The gala demands certain performances, and I've mastered them all over the years.
The polished smile, the firm handshake, the carefully constructed gratitude that sounds genuine because I've practiced it until it became a reflex. But the idea of rejoining the crowd now feels wrong in a way I can’t articulate, as though the evening has been left unresolved.
I move toward the bar instead and signal the bartender for vodka.
When the glass is set in front of me, I take it and lower myself into a chair with more care than I prefer.
The leather gives softly beneath my weight as I adjust, finding an angle that doesn’t irritate the healing tissue. I lift the glass and take a slow sip.
I set it down again and lean back, allowing my spine to rest against the chair while my gaze moves across the empty lounge.
The space is designed for discretion, the lighting low enough to soften features without obscuring them entirely.
Dark wood paneling lines the walls, interrupted by abstract paintings priced well beyond practical measure.
The furniture is expensive without being ostentatious, arranged to facilitate conversation while maintaining an illusion of privacy.
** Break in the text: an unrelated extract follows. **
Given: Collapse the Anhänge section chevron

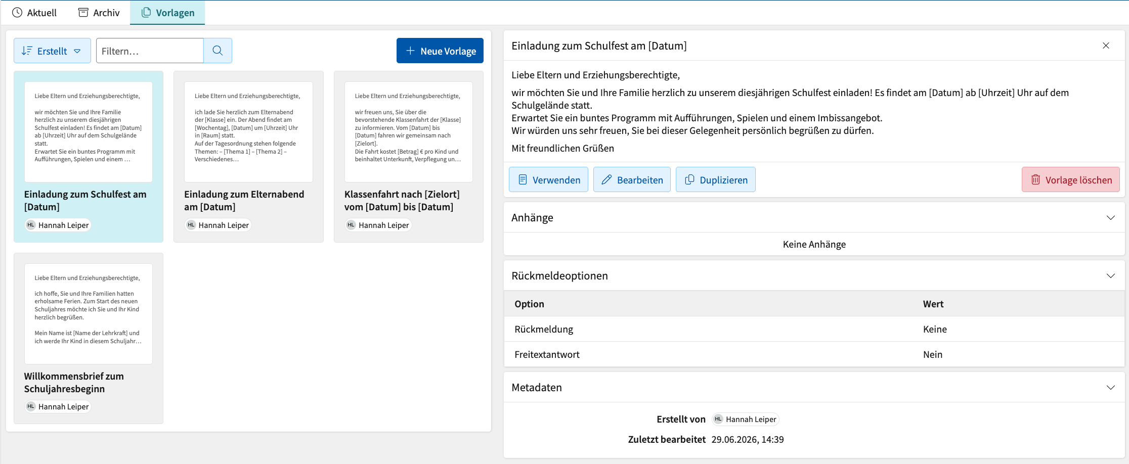Looking at the screenshot, I should tap(1110, 218).
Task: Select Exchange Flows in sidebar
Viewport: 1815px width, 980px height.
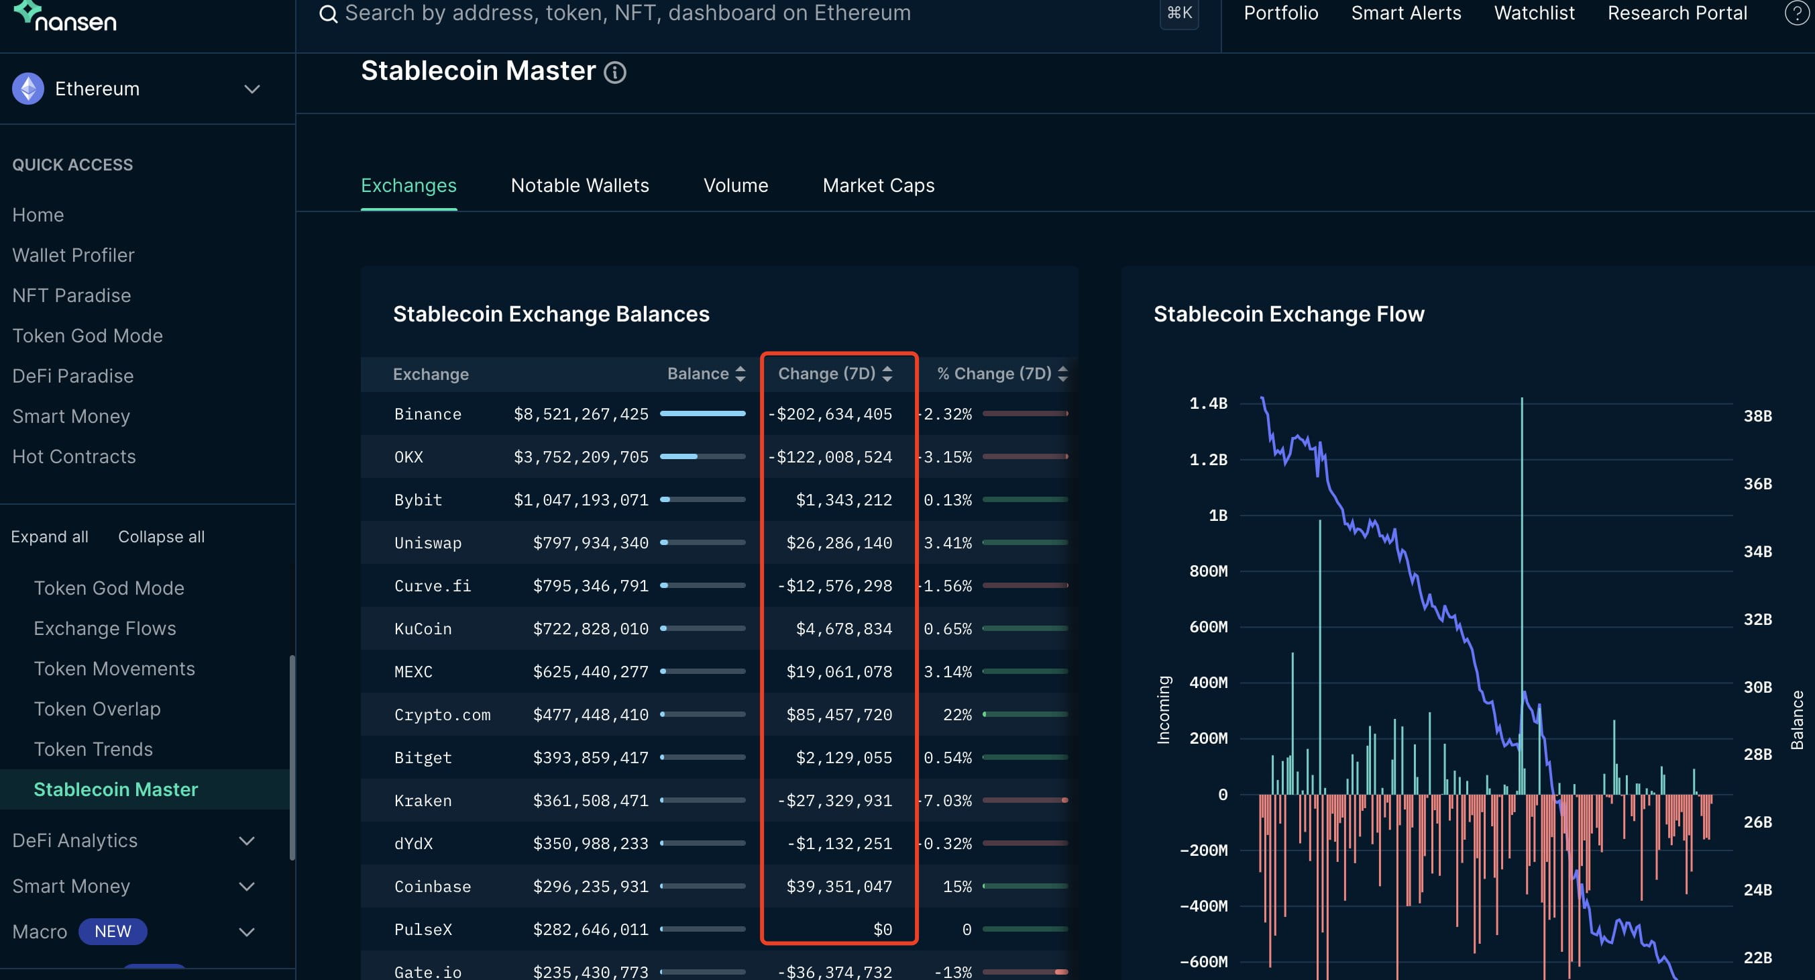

It's a room built for transactions disguised as connections, and I've used it exactly as intended more times than I can count. But tonight is different.
I close my eyes briefly, replaying the last hour with the same rigor I apply to interactions worth remembering.
Her voice when she told me I shouldn't be on my feet, concern bleeding through the professional distance she tried to maintain.
The way her fingers tightened around the champagne flute when she recognized me, her knuckles blanching against the delicate glass.
The hitch in her breathing when I stepped closer, her pulse visible at her throat despite the calm she maintained with effort.
She was nervous. Not frightened, but alert in a way that suggested her instincts were working overtime to assess the threat I might represent.
I can't fault her for that. She'd be a fool to trust me.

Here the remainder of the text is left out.